RAG Implementation Guide

Overview

Reranking is a two-stage retrieval process that significantly improves search accuracy.

Stage 1 (Retrieval): Retrieve a large set of candidates (e.g., top 50) using a fast method like vector search (Bi-Encoder) or keyword search (BM25).
Stage 2 (Reranking): Re-score these candidates using a more accurate but slower model (Cross-Encoder) and return the top K (e.g., top 5).

Why Reranking?

Vector search (Bi-Encoders) is fast because it pre-computes document embeddings. However, it compresses all document meaning into a single vector, losing nuance.

Cross-Encoders process the query and document together, allowing the model to pay attention to specific interactions between query terms and document text.
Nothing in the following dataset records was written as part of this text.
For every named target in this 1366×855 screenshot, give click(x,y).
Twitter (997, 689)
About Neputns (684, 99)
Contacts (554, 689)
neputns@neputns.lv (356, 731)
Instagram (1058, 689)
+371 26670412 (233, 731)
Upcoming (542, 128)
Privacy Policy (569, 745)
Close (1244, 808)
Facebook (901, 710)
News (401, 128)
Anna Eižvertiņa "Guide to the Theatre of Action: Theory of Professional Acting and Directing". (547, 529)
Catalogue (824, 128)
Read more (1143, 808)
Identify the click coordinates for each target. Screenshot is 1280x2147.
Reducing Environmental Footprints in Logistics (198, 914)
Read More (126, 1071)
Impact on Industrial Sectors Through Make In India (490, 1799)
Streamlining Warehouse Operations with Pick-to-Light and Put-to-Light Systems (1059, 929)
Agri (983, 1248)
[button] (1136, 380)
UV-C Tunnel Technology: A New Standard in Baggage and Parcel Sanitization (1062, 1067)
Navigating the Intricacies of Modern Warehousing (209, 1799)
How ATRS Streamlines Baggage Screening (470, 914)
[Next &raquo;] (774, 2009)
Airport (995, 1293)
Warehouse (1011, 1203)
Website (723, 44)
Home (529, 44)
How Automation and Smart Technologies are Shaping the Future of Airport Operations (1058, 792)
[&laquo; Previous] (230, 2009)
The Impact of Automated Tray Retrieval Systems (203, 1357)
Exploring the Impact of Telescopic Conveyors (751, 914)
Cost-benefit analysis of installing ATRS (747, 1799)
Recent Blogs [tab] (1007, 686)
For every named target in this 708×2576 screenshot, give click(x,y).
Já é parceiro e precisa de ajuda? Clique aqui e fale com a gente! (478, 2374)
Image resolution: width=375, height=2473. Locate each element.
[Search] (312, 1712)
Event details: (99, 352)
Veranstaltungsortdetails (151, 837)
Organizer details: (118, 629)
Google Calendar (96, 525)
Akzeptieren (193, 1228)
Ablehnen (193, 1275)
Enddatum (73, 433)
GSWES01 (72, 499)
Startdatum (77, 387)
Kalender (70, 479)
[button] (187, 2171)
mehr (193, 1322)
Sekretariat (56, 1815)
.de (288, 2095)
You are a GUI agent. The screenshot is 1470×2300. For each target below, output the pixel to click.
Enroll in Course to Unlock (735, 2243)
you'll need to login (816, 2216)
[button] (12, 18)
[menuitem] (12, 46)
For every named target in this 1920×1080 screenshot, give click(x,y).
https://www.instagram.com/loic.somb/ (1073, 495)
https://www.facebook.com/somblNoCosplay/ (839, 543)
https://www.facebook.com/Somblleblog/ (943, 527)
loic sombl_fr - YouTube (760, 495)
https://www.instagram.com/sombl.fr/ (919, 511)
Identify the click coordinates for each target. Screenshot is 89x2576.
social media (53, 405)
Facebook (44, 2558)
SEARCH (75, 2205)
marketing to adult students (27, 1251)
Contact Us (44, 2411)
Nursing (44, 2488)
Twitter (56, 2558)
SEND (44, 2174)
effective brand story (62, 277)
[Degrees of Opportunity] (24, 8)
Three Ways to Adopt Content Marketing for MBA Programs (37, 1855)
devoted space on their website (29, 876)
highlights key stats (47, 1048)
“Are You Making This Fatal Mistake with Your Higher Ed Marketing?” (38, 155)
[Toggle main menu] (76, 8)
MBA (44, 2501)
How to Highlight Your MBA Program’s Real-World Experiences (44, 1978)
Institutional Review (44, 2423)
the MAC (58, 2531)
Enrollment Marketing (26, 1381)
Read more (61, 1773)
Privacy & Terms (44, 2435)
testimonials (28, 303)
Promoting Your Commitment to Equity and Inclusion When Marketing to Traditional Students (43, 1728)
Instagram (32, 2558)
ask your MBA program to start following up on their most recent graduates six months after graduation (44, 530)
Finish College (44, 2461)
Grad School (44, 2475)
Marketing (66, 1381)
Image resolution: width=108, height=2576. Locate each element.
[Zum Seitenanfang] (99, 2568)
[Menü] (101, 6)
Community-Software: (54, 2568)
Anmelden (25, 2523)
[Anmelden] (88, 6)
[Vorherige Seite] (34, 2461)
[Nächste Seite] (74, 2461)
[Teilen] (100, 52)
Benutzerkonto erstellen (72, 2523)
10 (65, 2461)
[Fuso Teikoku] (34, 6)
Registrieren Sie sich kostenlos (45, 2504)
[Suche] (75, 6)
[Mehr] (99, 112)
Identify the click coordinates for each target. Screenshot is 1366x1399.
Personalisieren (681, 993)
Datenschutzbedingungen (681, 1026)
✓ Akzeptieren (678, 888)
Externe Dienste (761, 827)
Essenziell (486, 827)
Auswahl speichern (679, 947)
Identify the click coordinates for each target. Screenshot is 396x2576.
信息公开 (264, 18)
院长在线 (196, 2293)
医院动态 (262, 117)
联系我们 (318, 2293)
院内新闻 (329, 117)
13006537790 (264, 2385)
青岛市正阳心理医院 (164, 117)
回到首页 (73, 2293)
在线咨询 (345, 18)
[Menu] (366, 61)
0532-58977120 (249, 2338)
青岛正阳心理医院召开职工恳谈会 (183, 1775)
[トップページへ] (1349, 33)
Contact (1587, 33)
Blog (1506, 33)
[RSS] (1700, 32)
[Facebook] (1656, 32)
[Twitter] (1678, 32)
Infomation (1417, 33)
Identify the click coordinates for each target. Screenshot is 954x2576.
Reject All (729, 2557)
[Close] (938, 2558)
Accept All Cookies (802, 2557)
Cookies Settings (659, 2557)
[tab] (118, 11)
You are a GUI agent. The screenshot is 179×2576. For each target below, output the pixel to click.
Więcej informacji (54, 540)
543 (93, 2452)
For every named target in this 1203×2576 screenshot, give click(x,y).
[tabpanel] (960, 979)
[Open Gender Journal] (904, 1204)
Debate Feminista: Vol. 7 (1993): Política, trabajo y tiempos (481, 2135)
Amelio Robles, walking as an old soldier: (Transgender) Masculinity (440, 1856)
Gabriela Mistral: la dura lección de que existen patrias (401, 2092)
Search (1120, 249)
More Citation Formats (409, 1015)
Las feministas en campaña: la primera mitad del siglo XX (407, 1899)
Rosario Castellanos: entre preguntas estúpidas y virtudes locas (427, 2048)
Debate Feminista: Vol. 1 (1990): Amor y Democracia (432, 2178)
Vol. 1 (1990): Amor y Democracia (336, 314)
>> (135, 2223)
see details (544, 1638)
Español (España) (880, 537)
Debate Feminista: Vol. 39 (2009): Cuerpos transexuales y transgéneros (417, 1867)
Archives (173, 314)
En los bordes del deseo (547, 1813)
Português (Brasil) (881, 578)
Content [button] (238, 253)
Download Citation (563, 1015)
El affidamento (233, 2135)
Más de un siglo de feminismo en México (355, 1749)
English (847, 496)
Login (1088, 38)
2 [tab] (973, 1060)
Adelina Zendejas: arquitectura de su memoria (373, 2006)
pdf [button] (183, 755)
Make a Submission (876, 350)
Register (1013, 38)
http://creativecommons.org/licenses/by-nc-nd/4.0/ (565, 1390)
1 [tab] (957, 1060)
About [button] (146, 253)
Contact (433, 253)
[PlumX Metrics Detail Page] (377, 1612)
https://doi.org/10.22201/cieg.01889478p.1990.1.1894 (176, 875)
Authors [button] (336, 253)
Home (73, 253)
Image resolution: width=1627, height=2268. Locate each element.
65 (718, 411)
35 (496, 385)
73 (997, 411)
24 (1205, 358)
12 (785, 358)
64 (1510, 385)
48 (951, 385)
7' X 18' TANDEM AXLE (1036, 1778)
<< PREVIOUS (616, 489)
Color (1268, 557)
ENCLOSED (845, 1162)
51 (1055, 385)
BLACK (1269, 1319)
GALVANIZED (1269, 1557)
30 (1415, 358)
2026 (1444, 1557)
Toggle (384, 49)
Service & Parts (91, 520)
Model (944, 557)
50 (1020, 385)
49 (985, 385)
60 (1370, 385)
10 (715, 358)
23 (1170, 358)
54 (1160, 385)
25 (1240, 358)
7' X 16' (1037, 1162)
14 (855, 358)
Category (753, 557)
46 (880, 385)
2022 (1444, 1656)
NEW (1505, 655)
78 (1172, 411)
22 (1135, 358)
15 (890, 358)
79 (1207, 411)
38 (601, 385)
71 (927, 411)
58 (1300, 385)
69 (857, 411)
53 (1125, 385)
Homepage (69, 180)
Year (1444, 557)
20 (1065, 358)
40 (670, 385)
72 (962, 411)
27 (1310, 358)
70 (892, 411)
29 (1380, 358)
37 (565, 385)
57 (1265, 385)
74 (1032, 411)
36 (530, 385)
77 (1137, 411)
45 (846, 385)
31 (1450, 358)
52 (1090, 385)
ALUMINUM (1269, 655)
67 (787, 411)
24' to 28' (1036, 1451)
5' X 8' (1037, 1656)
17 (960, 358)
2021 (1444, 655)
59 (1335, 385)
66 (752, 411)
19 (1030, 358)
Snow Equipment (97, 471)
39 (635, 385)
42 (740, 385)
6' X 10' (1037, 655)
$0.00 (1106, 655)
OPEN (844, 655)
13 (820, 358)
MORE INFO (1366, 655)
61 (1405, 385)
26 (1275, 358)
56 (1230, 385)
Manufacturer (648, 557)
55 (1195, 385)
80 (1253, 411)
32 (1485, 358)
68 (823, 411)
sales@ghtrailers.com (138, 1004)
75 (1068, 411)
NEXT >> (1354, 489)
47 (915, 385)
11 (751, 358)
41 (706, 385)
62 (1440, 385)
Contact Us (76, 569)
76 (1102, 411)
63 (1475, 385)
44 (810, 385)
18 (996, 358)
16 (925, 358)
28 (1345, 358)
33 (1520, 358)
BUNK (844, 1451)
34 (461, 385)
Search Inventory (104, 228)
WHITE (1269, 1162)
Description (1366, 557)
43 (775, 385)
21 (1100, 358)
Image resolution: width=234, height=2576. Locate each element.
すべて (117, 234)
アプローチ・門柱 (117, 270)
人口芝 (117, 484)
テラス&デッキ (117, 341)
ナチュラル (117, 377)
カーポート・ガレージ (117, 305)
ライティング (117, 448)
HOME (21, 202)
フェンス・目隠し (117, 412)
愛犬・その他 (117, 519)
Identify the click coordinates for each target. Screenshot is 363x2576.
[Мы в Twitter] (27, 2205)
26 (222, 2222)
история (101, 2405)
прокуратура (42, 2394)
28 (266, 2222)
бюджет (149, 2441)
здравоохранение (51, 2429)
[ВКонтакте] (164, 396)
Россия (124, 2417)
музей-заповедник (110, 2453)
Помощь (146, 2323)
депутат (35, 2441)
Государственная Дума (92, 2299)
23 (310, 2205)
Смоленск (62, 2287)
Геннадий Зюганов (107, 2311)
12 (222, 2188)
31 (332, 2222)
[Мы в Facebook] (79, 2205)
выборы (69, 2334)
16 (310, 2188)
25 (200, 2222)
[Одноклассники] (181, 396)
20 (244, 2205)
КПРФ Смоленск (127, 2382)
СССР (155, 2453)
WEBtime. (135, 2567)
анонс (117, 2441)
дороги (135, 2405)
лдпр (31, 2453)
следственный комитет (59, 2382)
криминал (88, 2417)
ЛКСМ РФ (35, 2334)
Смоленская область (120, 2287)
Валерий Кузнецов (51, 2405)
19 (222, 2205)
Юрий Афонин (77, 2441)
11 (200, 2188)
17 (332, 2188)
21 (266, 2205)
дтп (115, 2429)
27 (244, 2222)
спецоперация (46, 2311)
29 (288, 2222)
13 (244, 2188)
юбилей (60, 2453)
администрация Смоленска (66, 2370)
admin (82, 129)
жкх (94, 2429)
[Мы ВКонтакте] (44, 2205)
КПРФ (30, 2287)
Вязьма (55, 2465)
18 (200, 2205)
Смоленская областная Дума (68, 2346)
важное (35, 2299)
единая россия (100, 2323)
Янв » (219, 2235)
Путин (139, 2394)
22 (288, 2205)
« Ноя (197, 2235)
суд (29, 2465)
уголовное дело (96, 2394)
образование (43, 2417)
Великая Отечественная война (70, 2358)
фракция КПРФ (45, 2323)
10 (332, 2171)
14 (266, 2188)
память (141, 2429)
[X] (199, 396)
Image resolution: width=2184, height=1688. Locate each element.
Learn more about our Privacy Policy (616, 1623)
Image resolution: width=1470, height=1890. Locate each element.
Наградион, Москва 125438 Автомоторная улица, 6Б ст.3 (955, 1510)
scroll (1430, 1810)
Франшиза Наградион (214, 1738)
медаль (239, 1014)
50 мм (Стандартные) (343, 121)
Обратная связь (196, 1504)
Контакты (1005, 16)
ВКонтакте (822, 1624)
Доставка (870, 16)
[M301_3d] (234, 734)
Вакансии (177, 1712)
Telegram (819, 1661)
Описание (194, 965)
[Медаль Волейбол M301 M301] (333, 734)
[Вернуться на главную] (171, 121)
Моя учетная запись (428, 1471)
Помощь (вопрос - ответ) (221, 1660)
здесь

This makes them much more accurate but computationally expensive to run on the entire database.

The Solution: Use vector search to filter 1M docs down to 50, then use a Cross-Encoder to find the best 5.

Implementation with Sentence Transformers

We can implement a state-of-the-art reranker locally using the sentence-transformers library and a model like ms-marco-MiniLM-L-6-v2.

Prerequisites

pip install sentence-transformers

Code Example

from sentence_transformers import CrossEncoder

# 1. Initialize the Cross-Encoder model
# This model was trained on the MS MARCO passage ranking dataset
model = CrossEncoder('cross-encoder/ms-marco-MiniLM-L-6-v2')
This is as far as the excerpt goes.